#### Exercise brief:
Take each line of the data that contains the string "agent" and copy it.

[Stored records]
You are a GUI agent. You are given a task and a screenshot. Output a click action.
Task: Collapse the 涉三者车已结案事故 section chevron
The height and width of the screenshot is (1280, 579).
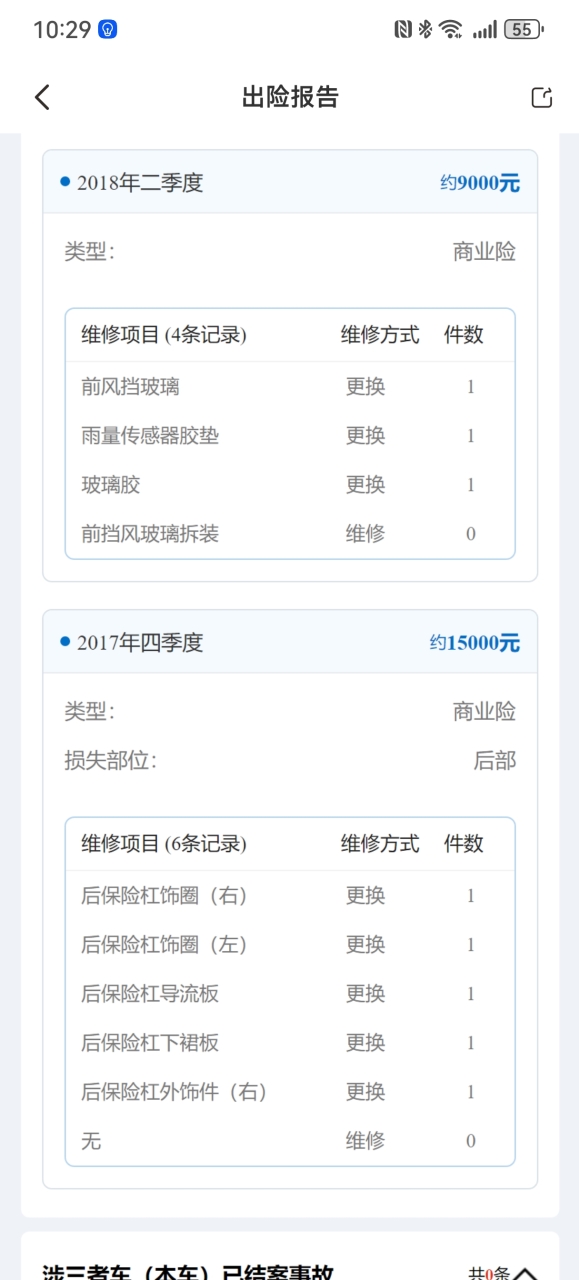(525, 1273)
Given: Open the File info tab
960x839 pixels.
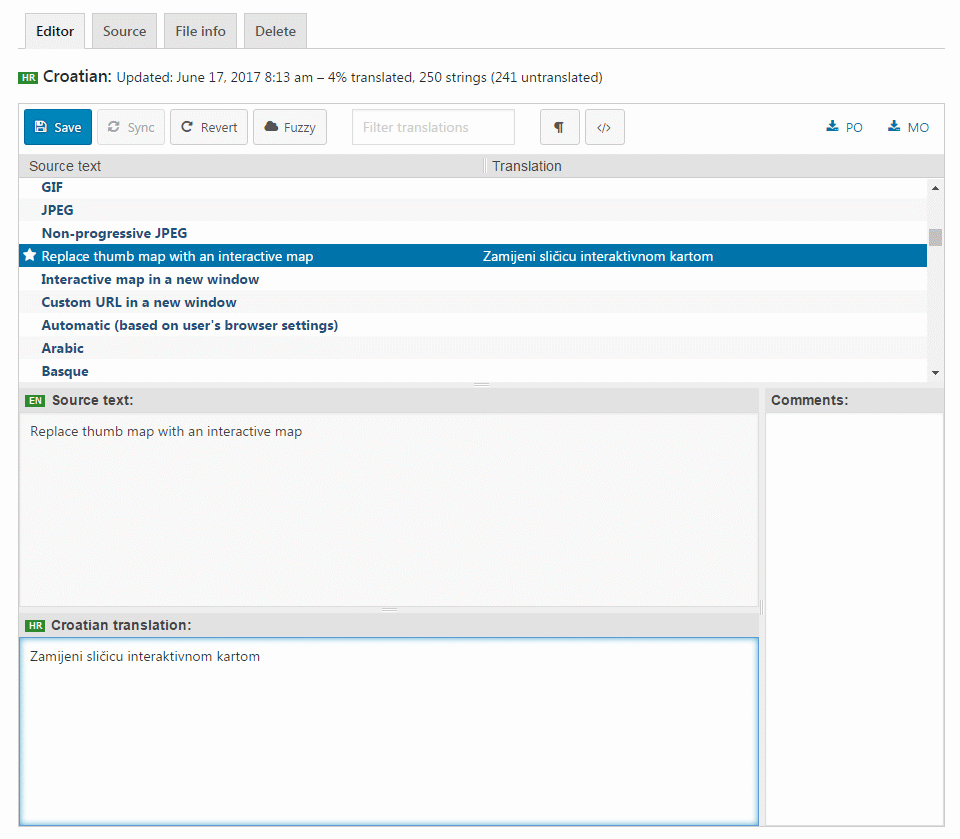Looking at the screenshot, I should tap(199, 31).
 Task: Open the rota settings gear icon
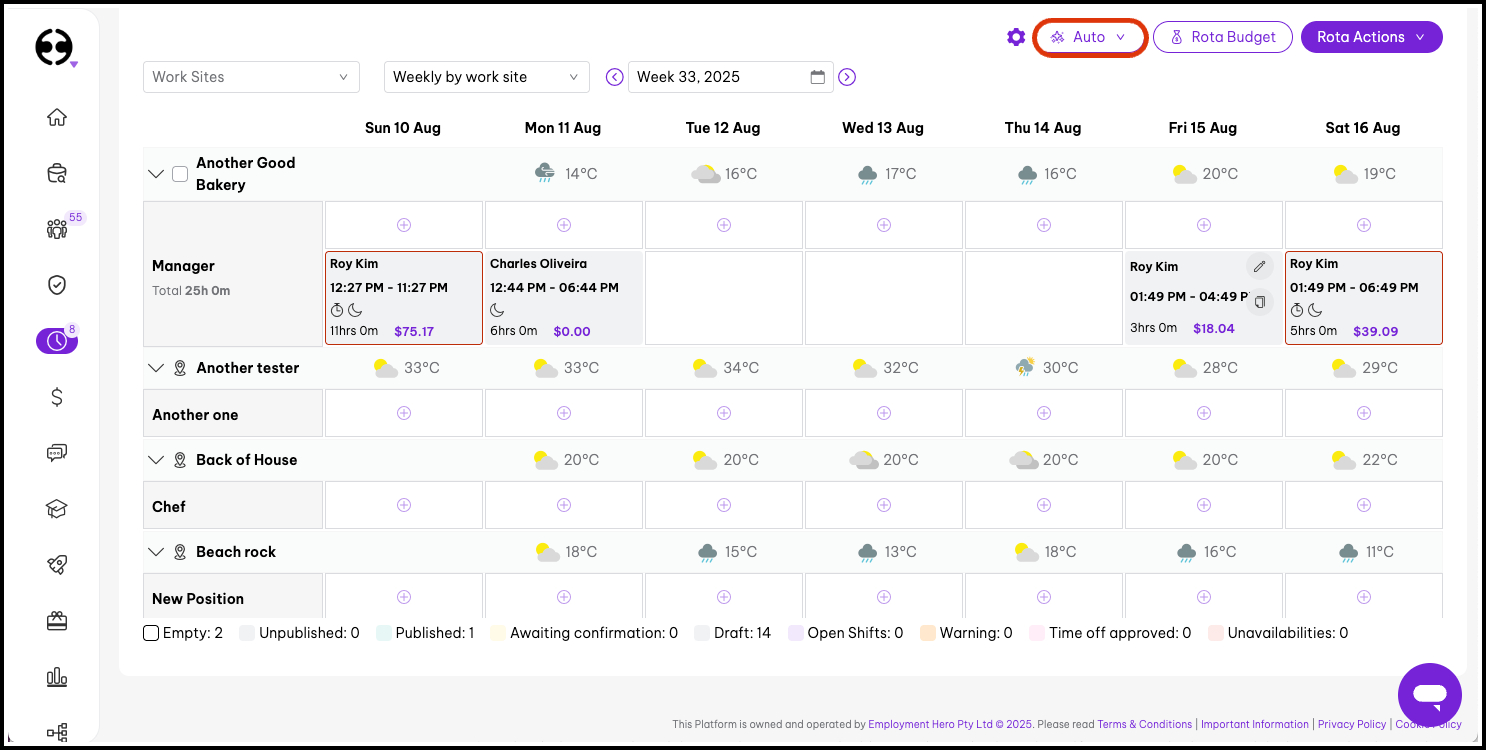click(1016, 37)

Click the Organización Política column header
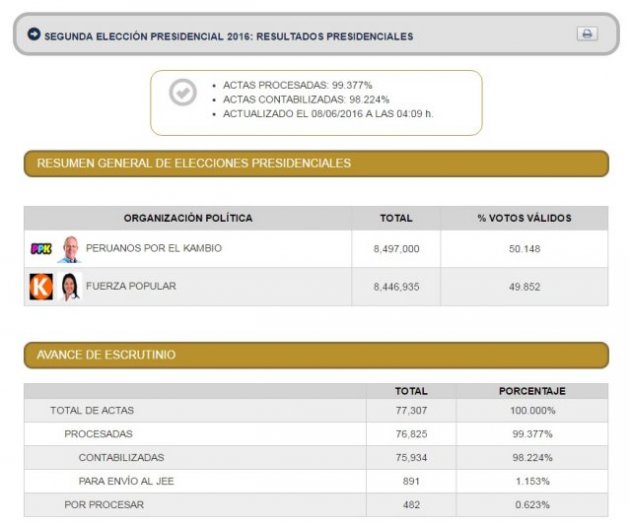(188, 218)
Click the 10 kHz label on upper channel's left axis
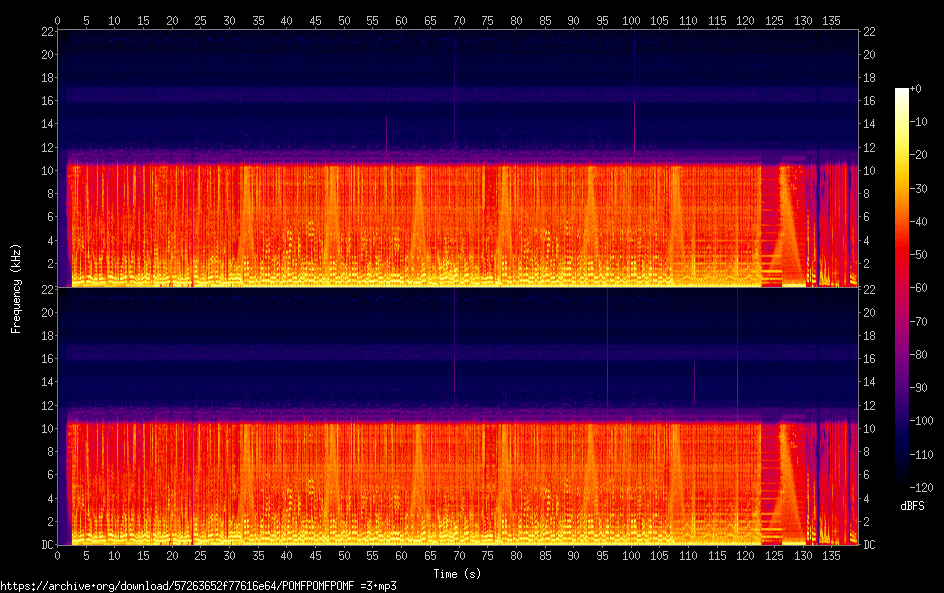The image size is (944, 593). (45, 171)
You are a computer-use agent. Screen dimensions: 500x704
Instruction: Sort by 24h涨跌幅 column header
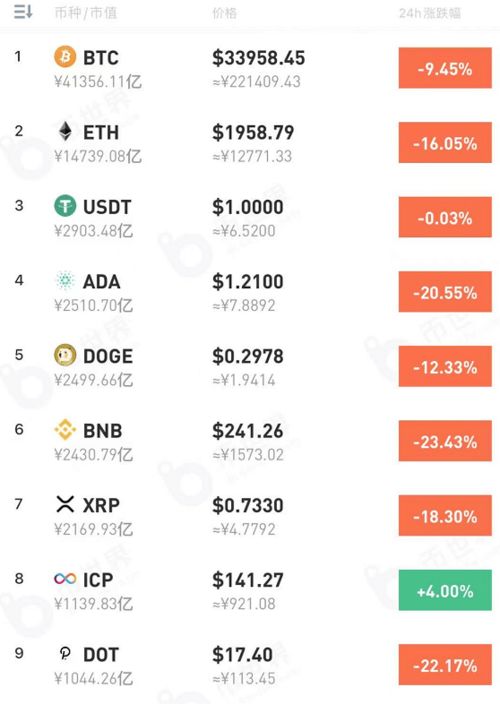pyautogui.click(x=430, y=13)
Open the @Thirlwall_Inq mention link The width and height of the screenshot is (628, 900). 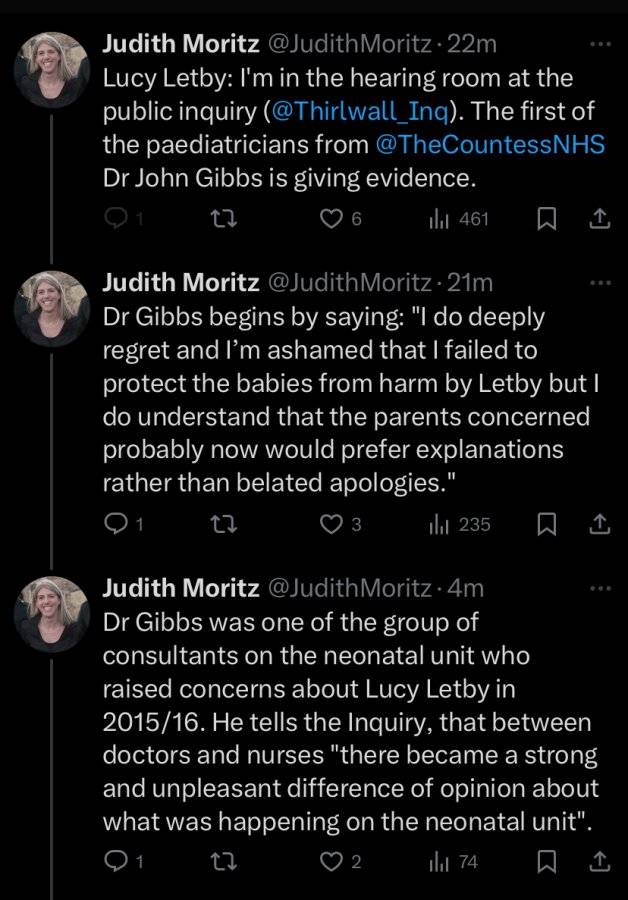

#### Solution:
You are a GUI agent. You are given a task and a screenshot. Output a click action.
You are a computer-use agent. Screen dimensions: 500x704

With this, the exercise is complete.